Newhall Ranch a Regional Test
In Los Angeles County, the agency charged with monitoring and regulating development is called the Regional Planning Department. But many in Ventura County find the name something of a misnomer because the department often acts as if the region ends at the county line and shepherds projects through without regard to their impact on neighboring jurisdictions.
So it goes with Newhall Ranch, a city-sized housing project proposed between the city of Santa Clarita and the Ventura County line. Over the next 25 years, housing giant Newhall Land & Farming Co. wants to build a community big enough to house 70,000 people on land that is now largely vacant. Yet despite the fact that Ventura County would bear many of the nasty side effects from the project--including more traffic, increased development pressure and concerns over water rights--its officials have virtually no say over whether the project ultimately gets built.
Why?
Newhall Ranch falls entirely within Los Angeles County, so the Board of Supervisors in downtown Los Angeles decides its fate. To mitigate the project’s negative impacts, Los Angeles County can negotiate all sorts of deals with the developer to cover additional costs of providing everything from police and fire protection to new roads and sewers. Plus, the county can count on future property tax revenues. But across an imaginary line in Ventura County, none of those benefits accrue.
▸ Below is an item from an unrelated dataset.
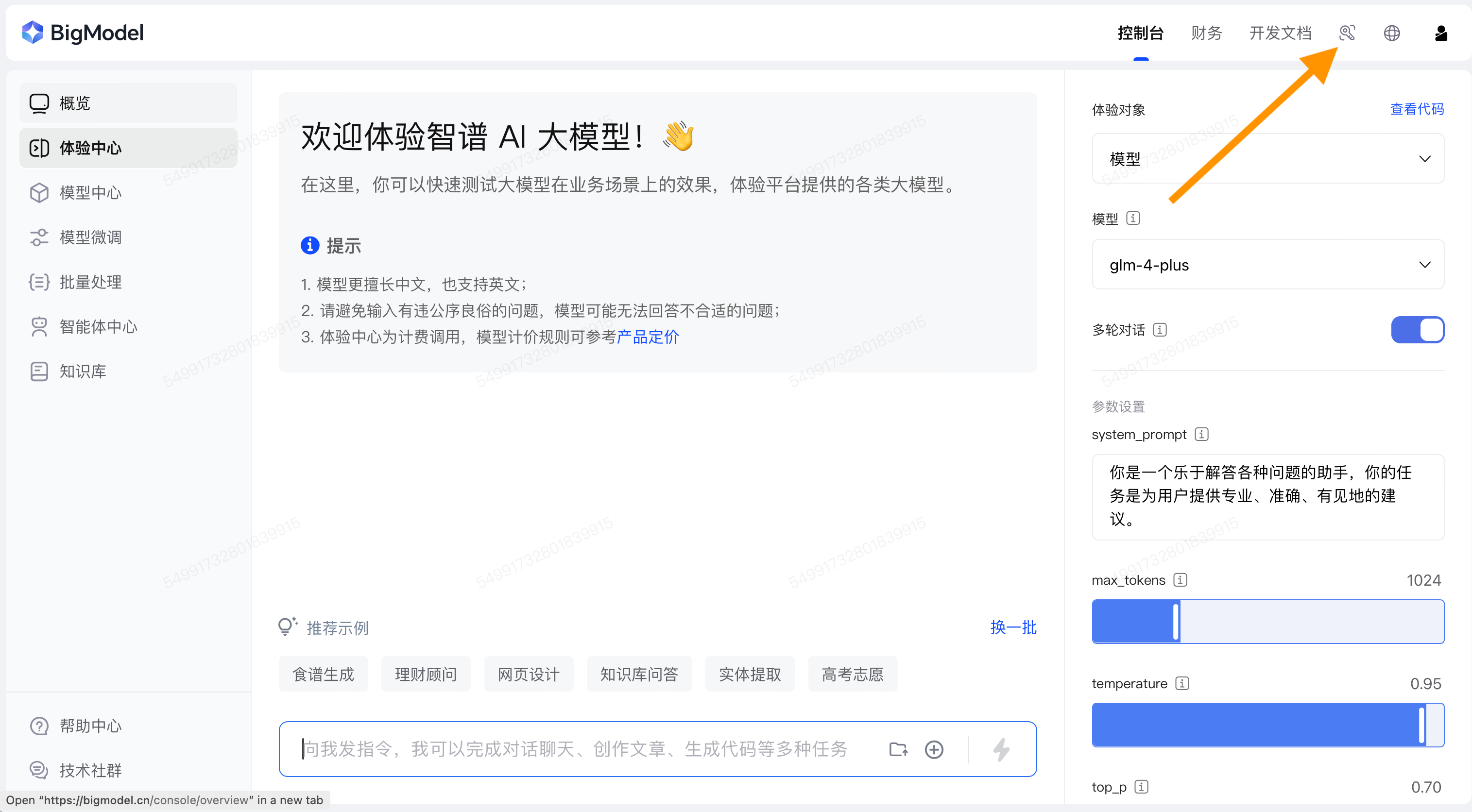Click the globe language switcher icon
The width and height of the screenshot is (1472, 812).
(1392, 33)
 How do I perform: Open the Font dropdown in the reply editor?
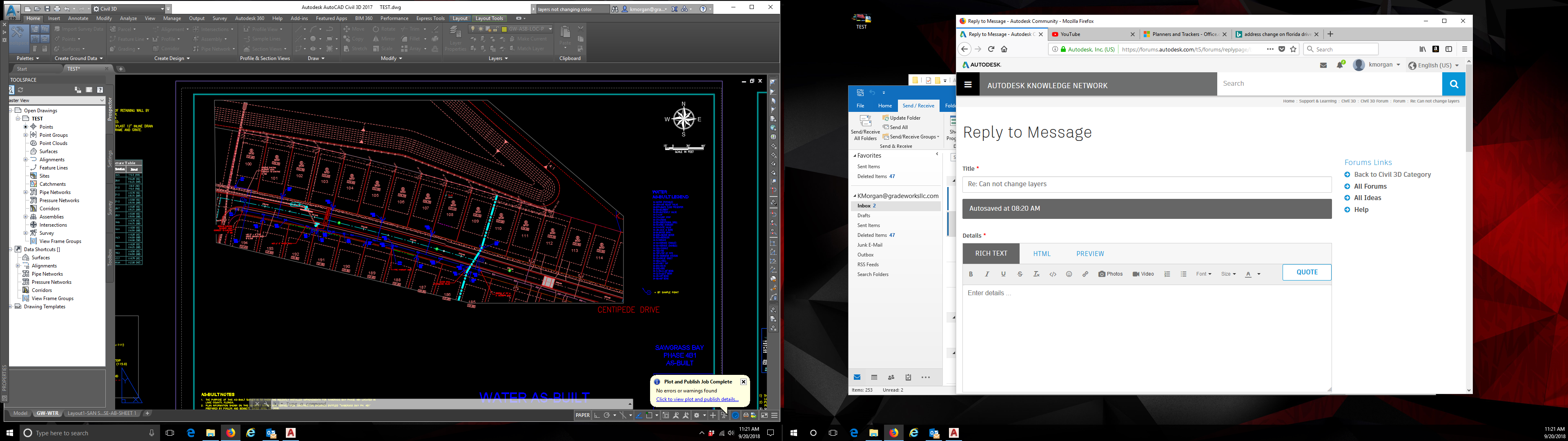[x=1203, y=274]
It’s hardly the smartest way to plan a sprawling region like Southern California, where sticking it to the next jurisdiction over has been elevated almost to an art form. Remember Ahmanson Ranch? Despite all the goodies that project promised Ventura County, all its traffic dumped into Los Angeles County. No wonder it wound up in court. That, it seems, is where Newhall Ranch is headed as opponents ask legitimate questions about the project’s water supply and its effect on the Santa Clara River.
With Newhall Ranch, Los Angeles County officials have the opportunity to live up to their name and truly plan on a regional level. That means more than just giving Ventura County a cursory ear. It means considering the project’s effect on an entire region--one that stretches literally from Ventura to Irvine. It means, simply, asking whether the project is the right one for that land and for where the region wants to be a quarter-century from now.